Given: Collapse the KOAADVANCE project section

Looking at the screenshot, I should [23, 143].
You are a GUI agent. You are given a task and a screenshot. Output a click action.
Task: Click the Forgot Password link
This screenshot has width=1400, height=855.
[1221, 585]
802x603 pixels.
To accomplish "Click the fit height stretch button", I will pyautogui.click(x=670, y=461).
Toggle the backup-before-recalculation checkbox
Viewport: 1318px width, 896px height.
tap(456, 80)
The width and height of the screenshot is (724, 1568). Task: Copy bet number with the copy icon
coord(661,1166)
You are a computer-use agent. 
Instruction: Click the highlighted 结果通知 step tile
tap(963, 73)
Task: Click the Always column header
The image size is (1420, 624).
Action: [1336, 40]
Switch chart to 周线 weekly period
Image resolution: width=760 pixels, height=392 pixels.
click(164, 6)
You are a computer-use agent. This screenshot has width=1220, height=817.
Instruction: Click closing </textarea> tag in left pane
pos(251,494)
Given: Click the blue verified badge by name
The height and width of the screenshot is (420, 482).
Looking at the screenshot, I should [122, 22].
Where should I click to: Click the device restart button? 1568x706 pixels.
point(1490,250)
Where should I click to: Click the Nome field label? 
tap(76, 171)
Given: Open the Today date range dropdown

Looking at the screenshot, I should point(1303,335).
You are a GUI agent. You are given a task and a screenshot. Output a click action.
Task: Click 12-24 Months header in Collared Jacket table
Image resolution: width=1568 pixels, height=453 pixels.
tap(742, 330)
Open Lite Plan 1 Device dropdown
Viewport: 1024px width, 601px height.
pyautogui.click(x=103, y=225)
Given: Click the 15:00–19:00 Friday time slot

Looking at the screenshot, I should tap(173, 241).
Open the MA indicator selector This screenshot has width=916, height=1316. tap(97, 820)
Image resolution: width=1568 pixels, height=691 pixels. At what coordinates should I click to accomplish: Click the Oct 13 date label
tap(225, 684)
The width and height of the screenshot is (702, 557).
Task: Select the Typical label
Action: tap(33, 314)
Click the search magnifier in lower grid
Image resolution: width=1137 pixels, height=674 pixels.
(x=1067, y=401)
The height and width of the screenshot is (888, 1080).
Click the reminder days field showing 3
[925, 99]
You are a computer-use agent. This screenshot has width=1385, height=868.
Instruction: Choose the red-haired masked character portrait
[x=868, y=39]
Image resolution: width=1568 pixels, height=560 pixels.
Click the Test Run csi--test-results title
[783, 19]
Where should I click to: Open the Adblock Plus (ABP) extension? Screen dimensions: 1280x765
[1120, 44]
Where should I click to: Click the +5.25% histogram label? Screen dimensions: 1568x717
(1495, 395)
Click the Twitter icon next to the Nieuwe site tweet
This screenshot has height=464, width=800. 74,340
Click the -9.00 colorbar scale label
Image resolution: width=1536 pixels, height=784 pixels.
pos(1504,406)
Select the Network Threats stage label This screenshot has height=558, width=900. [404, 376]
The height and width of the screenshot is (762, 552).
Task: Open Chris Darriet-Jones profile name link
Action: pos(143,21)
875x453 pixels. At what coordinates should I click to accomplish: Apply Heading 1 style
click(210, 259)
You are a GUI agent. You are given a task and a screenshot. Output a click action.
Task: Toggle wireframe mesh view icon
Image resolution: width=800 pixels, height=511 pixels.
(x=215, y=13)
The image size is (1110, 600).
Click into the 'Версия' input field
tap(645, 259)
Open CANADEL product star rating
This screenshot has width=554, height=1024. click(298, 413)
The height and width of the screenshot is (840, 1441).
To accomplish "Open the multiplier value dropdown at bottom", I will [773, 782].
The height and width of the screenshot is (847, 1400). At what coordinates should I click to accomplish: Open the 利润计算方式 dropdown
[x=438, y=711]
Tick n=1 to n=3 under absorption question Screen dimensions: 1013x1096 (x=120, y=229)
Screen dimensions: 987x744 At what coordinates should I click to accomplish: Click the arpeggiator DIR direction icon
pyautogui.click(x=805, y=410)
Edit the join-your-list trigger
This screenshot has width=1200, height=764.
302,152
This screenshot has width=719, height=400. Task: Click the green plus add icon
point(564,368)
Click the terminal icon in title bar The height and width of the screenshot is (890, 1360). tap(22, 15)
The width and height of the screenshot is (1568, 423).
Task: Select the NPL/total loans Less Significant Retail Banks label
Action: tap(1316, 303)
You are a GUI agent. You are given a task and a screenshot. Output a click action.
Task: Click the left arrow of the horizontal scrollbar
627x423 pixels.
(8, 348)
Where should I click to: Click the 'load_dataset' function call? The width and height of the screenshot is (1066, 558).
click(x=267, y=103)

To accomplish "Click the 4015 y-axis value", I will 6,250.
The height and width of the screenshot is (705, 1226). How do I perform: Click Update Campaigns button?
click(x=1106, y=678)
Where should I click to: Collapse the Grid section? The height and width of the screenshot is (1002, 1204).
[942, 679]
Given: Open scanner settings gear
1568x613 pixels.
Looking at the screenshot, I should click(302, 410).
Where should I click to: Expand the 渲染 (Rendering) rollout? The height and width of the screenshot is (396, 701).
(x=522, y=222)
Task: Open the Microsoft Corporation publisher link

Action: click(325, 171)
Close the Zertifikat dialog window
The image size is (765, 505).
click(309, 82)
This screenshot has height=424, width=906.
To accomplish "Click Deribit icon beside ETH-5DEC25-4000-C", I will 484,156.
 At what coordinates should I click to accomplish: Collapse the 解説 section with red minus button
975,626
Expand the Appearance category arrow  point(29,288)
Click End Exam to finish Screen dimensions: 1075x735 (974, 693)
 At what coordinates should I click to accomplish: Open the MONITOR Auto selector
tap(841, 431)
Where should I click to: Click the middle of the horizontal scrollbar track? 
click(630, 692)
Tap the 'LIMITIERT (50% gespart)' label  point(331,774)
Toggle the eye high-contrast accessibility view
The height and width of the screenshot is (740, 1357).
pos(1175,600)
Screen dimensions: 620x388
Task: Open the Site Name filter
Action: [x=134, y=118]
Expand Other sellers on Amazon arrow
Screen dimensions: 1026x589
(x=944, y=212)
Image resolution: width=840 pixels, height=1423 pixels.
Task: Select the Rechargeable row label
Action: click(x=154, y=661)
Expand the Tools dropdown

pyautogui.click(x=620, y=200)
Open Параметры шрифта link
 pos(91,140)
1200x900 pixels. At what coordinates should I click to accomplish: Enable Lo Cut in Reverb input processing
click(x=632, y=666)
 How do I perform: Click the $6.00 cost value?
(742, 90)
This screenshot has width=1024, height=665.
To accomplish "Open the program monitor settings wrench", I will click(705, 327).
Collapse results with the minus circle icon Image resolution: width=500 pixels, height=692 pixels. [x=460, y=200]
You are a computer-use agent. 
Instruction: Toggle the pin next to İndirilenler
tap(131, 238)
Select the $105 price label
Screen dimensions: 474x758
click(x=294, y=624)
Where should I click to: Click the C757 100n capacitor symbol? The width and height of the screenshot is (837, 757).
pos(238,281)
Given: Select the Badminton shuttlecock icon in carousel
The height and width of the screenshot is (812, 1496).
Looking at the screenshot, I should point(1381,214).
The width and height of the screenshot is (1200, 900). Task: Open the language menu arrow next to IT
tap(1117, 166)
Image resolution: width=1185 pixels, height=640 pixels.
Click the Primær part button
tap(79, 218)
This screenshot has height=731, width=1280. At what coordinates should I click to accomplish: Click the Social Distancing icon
§
Over the whole listing above, how many lines contain the string "settings"? The answer is that number alone.

__Response to this task__:
2